Menashe Business Mercantile Ltd. & Anor v William Hill Organization Ltd. [2002] EWCA Civ 1702 was a patent case regarding Internet usage. The case addressed a European patent covering the United Kingdom for an invention referred to as "Interactive, computerized gaming system with remote control". Menashe sued William Hill, claiming that William Hill was infringing the patent by operating an online gaming system. William Hill's defence argued that it did not infringe the patent because the server on which it operated the system was located outside of the UK, in Antigua or Curaçao. Although accepting that their supply of software was in the UK and that this was an essential part of the invention, they further argued that the patent was for the parts of the system, and as one essential part of the system was not located in the UK, there could be no infringement.

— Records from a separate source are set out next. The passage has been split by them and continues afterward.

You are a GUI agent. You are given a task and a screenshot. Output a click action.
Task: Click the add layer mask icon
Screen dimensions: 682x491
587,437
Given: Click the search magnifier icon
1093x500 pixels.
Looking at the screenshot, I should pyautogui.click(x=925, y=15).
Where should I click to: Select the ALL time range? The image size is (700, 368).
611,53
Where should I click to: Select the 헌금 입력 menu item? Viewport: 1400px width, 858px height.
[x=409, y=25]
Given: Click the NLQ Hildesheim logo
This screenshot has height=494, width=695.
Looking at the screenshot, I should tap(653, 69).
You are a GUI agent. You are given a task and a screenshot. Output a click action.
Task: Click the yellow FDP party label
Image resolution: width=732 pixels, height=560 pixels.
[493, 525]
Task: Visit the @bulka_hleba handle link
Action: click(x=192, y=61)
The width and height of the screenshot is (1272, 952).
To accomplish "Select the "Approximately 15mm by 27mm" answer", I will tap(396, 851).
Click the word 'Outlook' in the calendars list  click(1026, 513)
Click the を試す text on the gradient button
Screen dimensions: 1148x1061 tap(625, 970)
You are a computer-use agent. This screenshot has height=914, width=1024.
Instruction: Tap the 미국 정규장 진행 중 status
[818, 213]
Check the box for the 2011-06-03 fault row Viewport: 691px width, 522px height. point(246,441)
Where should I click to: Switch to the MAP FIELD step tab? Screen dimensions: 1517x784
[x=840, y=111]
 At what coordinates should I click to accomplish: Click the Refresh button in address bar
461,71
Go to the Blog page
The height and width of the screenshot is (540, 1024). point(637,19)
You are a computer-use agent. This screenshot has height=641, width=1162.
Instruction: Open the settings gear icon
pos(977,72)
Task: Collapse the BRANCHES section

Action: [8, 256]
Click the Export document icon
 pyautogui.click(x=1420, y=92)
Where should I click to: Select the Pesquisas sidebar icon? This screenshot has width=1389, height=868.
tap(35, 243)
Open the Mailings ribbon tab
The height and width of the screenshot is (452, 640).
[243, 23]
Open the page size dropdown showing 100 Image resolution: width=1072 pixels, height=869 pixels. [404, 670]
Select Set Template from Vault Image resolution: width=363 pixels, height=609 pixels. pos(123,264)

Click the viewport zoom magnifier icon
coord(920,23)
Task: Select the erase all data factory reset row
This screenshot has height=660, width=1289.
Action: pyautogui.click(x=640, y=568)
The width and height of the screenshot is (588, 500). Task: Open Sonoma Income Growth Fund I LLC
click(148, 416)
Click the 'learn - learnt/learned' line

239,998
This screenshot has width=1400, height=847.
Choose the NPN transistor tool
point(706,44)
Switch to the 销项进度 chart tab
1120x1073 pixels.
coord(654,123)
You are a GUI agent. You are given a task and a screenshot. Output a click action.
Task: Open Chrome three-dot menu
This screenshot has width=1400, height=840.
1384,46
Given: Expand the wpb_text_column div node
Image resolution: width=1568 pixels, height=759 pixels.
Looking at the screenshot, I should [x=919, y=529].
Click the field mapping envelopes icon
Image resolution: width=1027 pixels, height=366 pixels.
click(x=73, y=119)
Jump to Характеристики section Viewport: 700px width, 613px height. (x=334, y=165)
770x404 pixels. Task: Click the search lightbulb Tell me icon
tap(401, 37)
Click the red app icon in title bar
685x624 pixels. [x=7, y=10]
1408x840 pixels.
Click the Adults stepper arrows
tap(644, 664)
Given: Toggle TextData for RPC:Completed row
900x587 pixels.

This aspect of William Hill's case was tried at a preliminary issue before Mr. Justice Jacob in the High Court in 2002. Mr. Justice Jacob found against William Hill holding that the patent related to the entire system, being the sum of all its elements. Simply locating one part of the system abroad did not prevent infringement when the result was still providing UK punters with the system's benefits.